Le FSL, le fonds de solidarité pour le logement, sera transféré aux départements le 1er janvier 2005. Dans le Pas-de-Calais, peuplé de 1, 5 million d'habitants, le conseil général consacre près de 70 % de son budget de fonctionnement à la solidarité. La mauvaise nouvelle est tombée hier : 36 500 personnes touchent désormais le RMI, soit une progression de 10 % en un seul semestre.

Dans l'acte II de la décentralisation, avait été prévu, en même temps que le transfert de cette charge, le transfert de recettes, sauf que les fonds disponibles en 2004 sont calculés par rapport au nombre de RMIstes de 2002, « plombant d'emblée les finances des départements », comme l'a expliqué Dominique Dupilet, président du conseil général du Pas-de-Calais.

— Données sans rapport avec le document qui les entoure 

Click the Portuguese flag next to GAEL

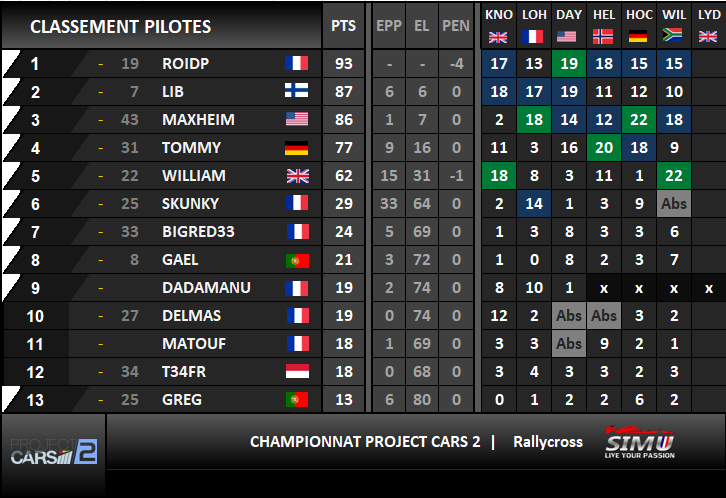297,261
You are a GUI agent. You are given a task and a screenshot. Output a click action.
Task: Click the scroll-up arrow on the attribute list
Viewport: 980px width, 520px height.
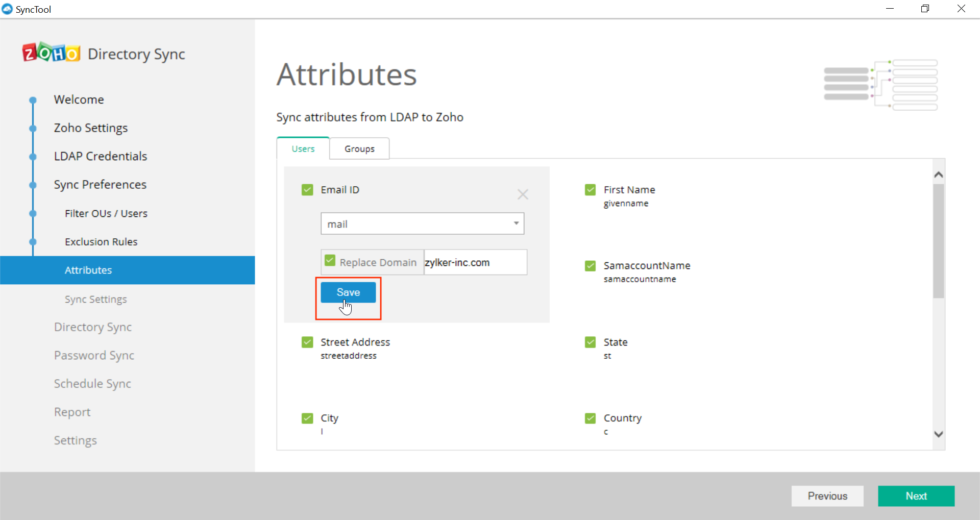pos(938,175)
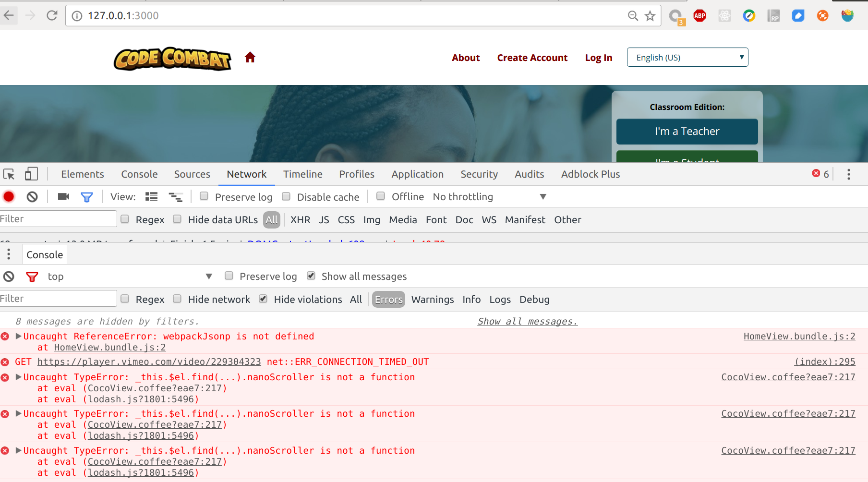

Des premières mesures visant à la lutte contre l'insalubrité, au XIXe siècle, aux premières lois de décentralisation, en passant par la loi relative à la lutte contre les exclusions, la loi SRU ou la loi de modernisation sociale, le droit au logement a été reconnu comme un droit social.

Ce projet de loi avait été présenté comme une démarche inédite consistant à traiter ensemble les grands problèmes qui mettent en péril la cohésion de notre pays.

Tout à l'heure, M. Borloo a dit mettre en place les moyens humains financiers et opérationnels. Or, peu d'éléments prouvent ces engagements, et rien ne nous fait penser que la démarche soit inédite. Toutes les lois de gauche que le Gouvernement cherche à supprimer sont là pour prouver le contraire. Il est vrai que, tout à l'heure, il a fait allusion à la seule constitution de 1946.

Si ce projet de loi n'est pas amendé, nous voterons contre, comme l'a déjà indiqué tout à l'heure mon collègue Jean-Pierre Bel.